Wann sind Japanisch und Chinesisch verfügbar? Die Deepl-Macher können auf diese nach eigenem Bekunden am häufigsten gestellten Fragen nun eine Antwort geben: Ab heute.
Zum Jahresbeginn sei die Architektur der neuronalen Netzwerke von Deepl verbessert worden, heißt es im Deepl-Blog. Diese Verbesserung habe eine entscheidende Qualitätssteigerung in der Übersetzung von Japanisch und Chinesisch ergeben.

Deepl ist laut den Feldstudien in allen Bereichen voraus. Quelle: Deepl
Zur Qualitätssicherung gemäß den eigenen Standards seien Blindtests durchgeführt worden, teilt Deepl mit. Dabei habe man professionelle japanische und chinesische Übersetzer beauftragt, eine Reihe von Übersetzungen verschiedener Online-Übersetzungsdienste zu bewerten und die beste Übersetzung auszuwählen. Woher die Übersetzung stammte sei den Übersetzern nicht bekannt gewesen. In diesen Tests hat Deepl die Dienste von Google, Amazon und Microsoft jeweils klar geschlagen. Gefragt waren Übersetzungen von Japanisch zu Englisch und umgekehrt, und von Englisch zu Chinesisch (vereinfacht) und Chinesisch zu Englisch. 119 Absätze aus unterschiedlichen Bereichen seien dabei von den Systemen übersetzt worden.

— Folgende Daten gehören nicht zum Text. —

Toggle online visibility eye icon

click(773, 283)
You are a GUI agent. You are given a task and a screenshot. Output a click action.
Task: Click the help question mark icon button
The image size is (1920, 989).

Dank der jüngsten Entwicklungen und Forschungen beherrschten die Deepl-Algorithmen nun mehrere tausend chinesische Zeichen sowie japanische Kanji, Hiragana und Katakana. Das Potenzial dieser Sprachen ist enorm: Mit Japanisch und Chinesisch stellen wir nun Sprachen für über eine Milliarde potenzieller neuer Nutzer bereit, heißt es im Deepl-Blog.